Title: Apparatus for Producing Flake Ice and Method for Cleaning, Descaling and/or Disinfecting an Apparatus for Producing Flake Ice

Description:
FIELD OF THE INVENTION  
     The invention is based on an apparatus for producing flake ice, and a process for cleaning an apparatus for producing flake ice. 
     BACKGROUND OF THE INVENTION 
     Apparatuses for producing flake ice function to produce ice in the form of thin flakes from liquids, in particular, water. The ice is identified as flake ice due to the shape of the ice pieces. The flake ice is utilized, for example, in the food industry to produce food and to keep food fresh during transport and storage. As a result, for example, meat, fish, or seafood can be stored and transported such that their quality does not suffer. In addition, flake ice is used in the production of sausage. Other liquids besides water can be processed into flake ice, such as, for example, juices, sauces, egg, milk, and milk products. In addition to these, flake ice produced from a variety of liquids is used in medicine, pharmacy, and engineering. 
     Especially stringent hygienic requirements must be met by the apparatuses in all areas of application when producing flake ice. To this end, any soiling, contamination, lime scale, and pathogenic organisms, in particular, bacteria, viruses, molds, and protozoa, must be removed from all surfaces coming in contact with the flake ice. The apparatus must be thoroughly cleaned at regular intervals, and descaled and disinfected as necessary. It is particularly important in this regard to clean the pan in which a pool of liquid is found when the apparatus is operating, and in some cases also during idle times between startups. Germs can propagate unhindered in this pool of liquid. Regularly emptying the pan is not a sufficient action for reliably removing pathogens and molds from the surfaces. 

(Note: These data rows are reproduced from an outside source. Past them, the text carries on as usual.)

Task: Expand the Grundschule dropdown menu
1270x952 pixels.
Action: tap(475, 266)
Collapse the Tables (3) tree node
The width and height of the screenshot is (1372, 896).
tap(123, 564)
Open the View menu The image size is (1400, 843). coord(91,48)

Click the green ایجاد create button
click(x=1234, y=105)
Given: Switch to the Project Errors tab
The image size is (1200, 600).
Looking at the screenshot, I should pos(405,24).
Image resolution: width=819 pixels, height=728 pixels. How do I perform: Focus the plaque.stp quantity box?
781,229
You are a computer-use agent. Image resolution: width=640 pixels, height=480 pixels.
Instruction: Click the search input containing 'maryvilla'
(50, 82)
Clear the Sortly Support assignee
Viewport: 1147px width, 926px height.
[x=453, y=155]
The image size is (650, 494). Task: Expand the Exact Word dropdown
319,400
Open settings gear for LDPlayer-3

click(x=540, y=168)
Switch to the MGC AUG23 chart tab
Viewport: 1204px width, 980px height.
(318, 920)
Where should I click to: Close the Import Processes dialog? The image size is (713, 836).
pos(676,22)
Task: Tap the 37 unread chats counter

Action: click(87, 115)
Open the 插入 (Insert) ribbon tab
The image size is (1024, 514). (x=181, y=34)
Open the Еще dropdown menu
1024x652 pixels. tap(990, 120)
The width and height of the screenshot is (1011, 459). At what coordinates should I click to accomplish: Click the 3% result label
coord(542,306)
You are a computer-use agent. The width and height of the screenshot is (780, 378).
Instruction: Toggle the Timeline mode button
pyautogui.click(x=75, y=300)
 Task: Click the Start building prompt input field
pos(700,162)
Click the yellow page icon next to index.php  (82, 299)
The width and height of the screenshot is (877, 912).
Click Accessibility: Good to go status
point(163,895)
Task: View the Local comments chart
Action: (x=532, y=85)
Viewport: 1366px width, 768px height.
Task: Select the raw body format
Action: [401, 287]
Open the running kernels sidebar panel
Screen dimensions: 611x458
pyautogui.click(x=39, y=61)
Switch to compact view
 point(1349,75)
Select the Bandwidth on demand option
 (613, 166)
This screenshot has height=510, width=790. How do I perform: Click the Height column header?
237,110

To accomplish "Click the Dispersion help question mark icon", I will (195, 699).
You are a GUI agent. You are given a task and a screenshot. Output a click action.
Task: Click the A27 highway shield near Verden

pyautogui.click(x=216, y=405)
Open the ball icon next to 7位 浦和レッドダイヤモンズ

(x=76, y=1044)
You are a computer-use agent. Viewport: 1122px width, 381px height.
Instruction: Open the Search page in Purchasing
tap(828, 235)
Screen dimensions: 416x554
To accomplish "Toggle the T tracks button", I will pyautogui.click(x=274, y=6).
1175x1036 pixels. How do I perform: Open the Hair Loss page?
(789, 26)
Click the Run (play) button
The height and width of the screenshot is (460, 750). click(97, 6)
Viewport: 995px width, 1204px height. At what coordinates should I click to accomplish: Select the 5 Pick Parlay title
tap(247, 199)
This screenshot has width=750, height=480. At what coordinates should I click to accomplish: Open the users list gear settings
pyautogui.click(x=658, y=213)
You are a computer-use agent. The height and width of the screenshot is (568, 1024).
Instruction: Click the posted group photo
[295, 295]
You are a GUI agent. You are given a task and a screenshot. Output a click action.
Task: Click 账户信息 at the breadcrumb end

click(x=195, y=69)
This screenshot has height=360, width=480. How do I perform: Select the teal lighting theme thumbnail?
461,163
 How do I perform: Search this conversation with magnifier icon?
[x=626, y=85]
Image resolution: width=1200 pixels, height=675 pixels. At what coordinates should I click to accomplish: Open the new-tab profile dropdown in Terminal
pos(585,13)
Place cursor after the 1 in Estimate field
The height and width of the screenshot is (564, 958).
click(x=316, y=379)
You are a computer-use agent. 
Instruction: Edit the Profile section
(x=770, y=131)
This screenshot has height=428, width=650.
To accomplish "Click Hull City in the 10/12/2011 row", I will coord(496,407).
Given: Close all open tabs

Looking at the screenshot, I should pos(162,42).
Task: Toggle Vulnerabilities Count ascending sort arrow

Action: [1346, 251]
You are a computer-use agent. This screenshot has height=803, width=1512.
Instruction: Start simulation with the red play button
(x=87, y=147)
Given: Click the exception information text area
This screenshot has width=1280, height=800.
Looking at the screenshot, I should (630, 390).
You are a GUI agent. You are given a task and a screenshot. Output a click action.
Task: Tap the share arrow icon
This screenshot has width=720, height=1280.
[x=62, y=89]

     DE 410 8911 A1 discloses a flake ice machine comprising a pan and an evaporator roller that is rotatably disposed on the pan, the machine being equipped with a switchable cleaning device for rinsing the pan and the evaporator roller. To this end, the cleaning device includes multiple spray nozzles to spray the evaporator roller and the pan with a cleaning agent. This approach has been found disadvantageous in that the pan must be equipped with special spray nozzles at the time the flake ice machine is manufactured, with the result that it is not possible to retrofit existing machines. In addition, spray nozzles must be disposed in terms of their number and the orientation of the spray cone so as to ensure that a reliable cleaning is effected of the pan, evaporator roller, and other parts contacting the freezing liquid. This results in a high cost to produce the flake ice machine. 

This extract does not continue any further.